- **Requirements**:
(a) In the poker quiz text, which hand does the man on the cell phone say he slow-played?
(b) Duplicate the rows verbatim, from the line with "Task: Select the" through the end of the rows, omitting the pictures.

- **Source**:
——————

A. The dude is alive, but you’d best get out of his way, anyway. He’s either running to the bathroom or back from the bathroom. See, he was trying to do his business between hands. While he might be breathing, he doesn’t see you and will run you over if you stand in the way, because Lord knows, that hand he is about to miss is 100% pocket aces.

Q. You’re standing next to a man who is speaking into a cell phone and says, “I slow-played pocket kings…” Dead or Alive?

A. Back away slowly. While the guy may still have the power of speech, he’s dead. He’s just called his backers (or his still living wife–who, for the record, is probably already shacked up with a new man who owns a Mossberg) to tell them how he expertly trapped the table maniac and got “unlucky.” The next call he makes will be to whatever restaurant serves your brains over quinoa.

Q. A quiet man appears to be doing math with his fingers while his lips mumble “Nine, ten, eleven…” Dead or Alive?

——————

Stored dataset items

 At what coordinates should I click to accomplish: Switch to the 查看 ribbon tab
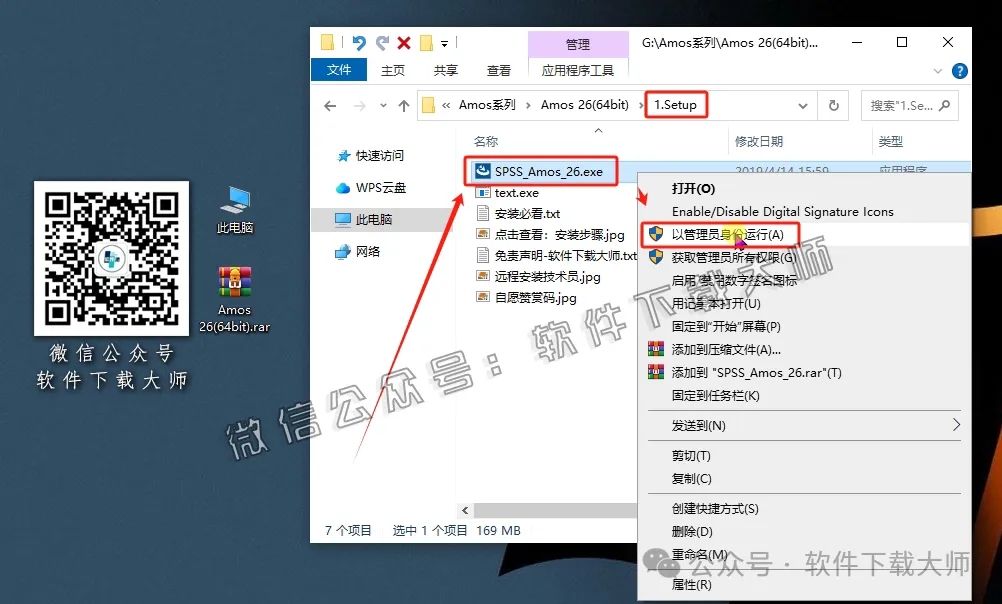click(499, 70)
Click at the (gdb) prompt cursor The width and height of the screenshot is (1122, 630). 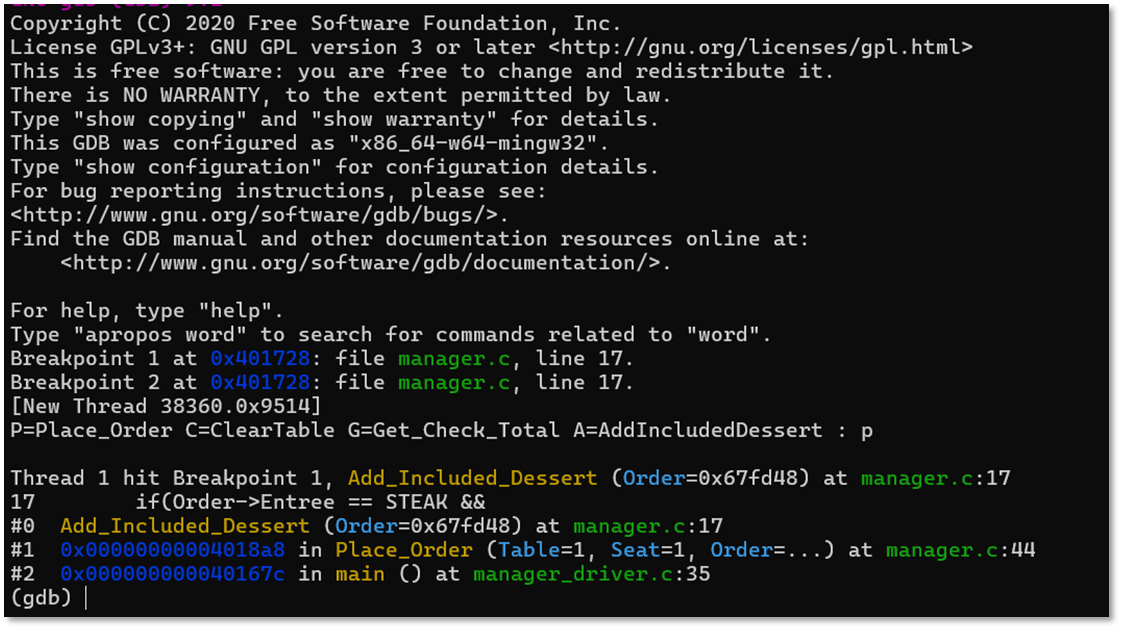pos(86,598)
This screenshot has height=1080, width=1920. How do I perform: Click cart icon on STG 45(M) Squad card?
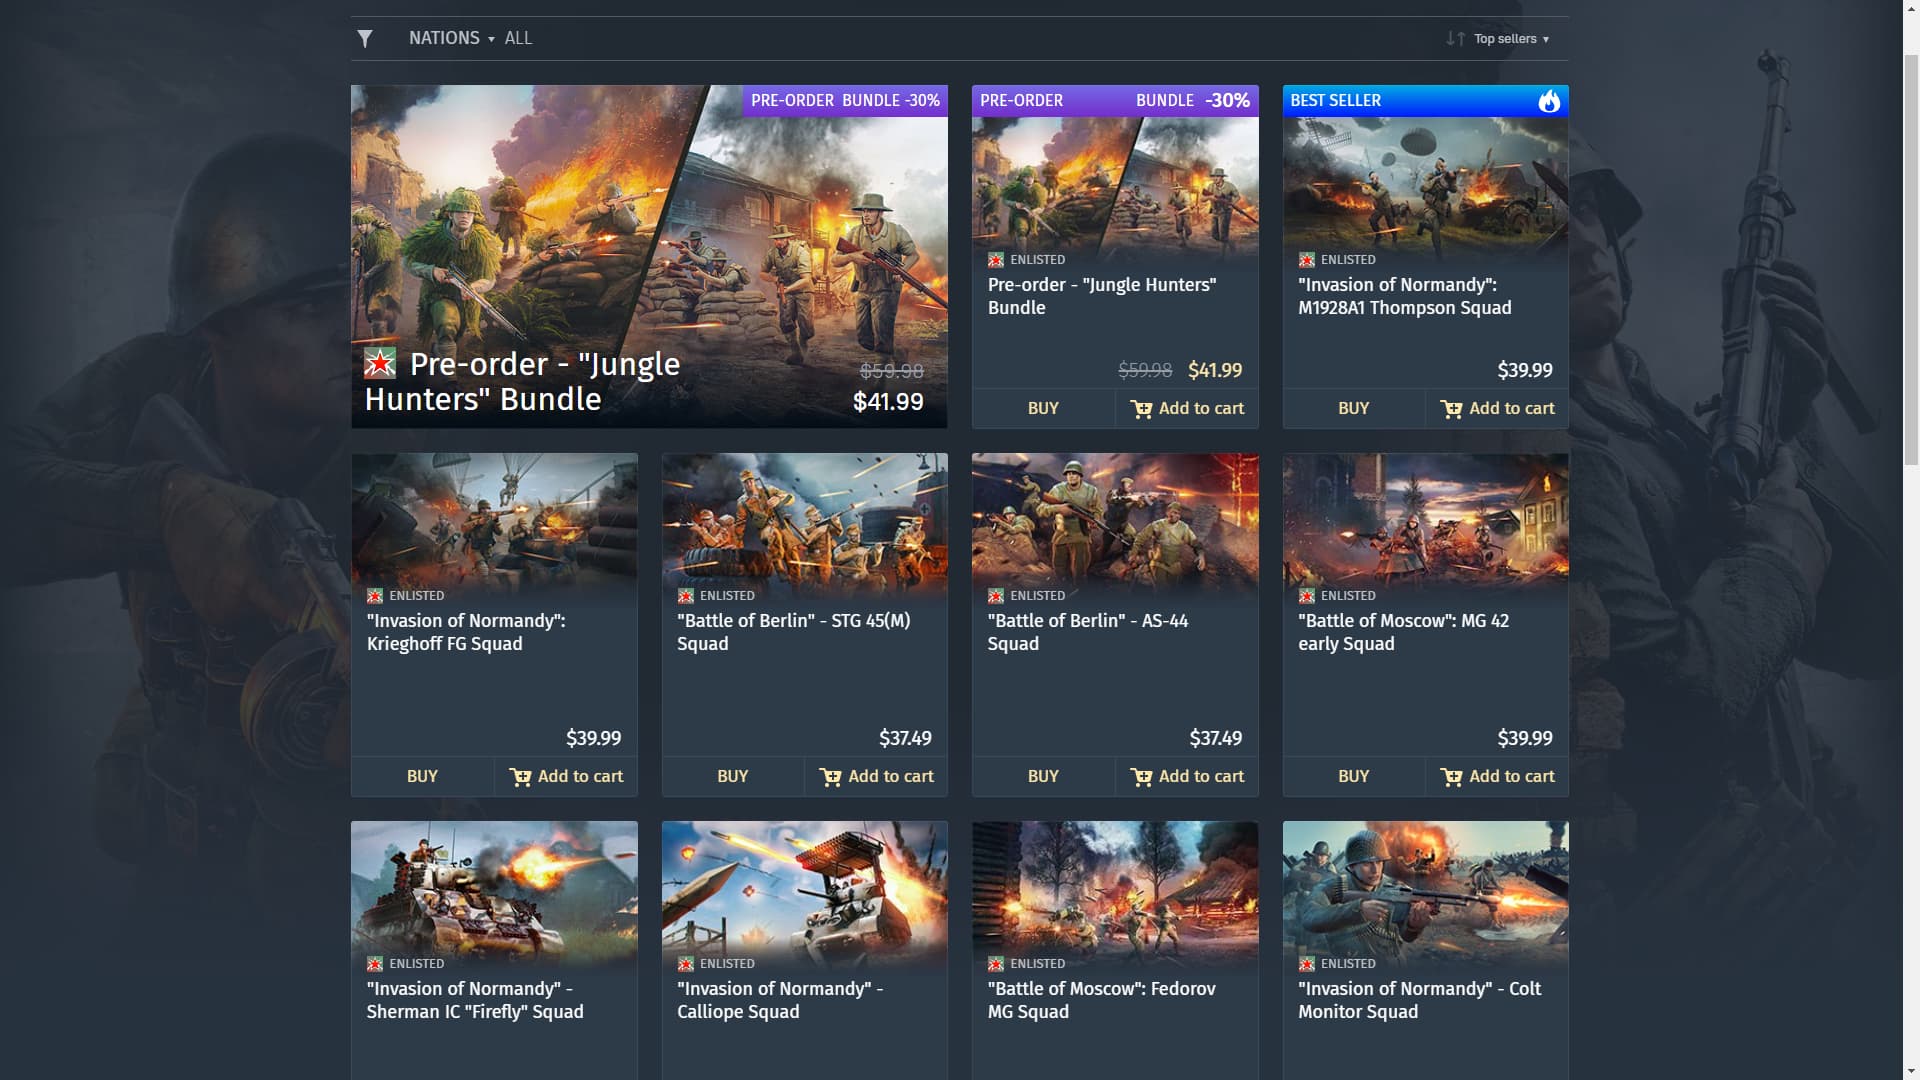(830, 777)
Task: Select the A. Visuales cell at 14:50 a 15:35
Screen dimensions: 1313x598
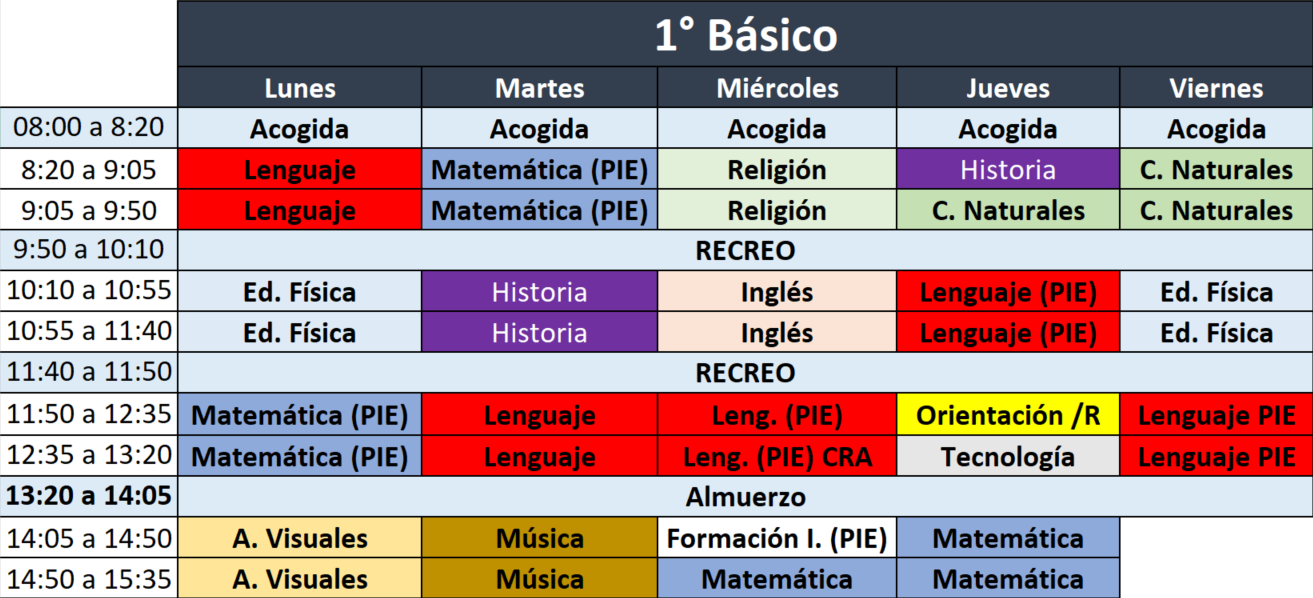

——————

- **Results in order**:
(a) Pocket kings.

(b)
Task: Select the A. Visuales cell at 14:50 a 15:35
Screen dimensions: 1313x598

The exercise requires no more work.